#### Description of the task
All of the records are to be copied out exactly, with nothing left out.

--- START ---

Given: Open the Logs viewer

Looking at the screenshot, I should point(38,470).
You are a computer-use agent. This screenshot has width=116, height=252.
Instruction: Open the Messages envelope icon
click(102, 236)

--- END ---

#### Response to the exercise
Given: Open the Logs viewer

Looking at the screenshot, I should point(38,470).
You are a computer-use agent. This screenshot has width=116, height=252.
Instruction: Open the Messages envelope icon
click(102, 236)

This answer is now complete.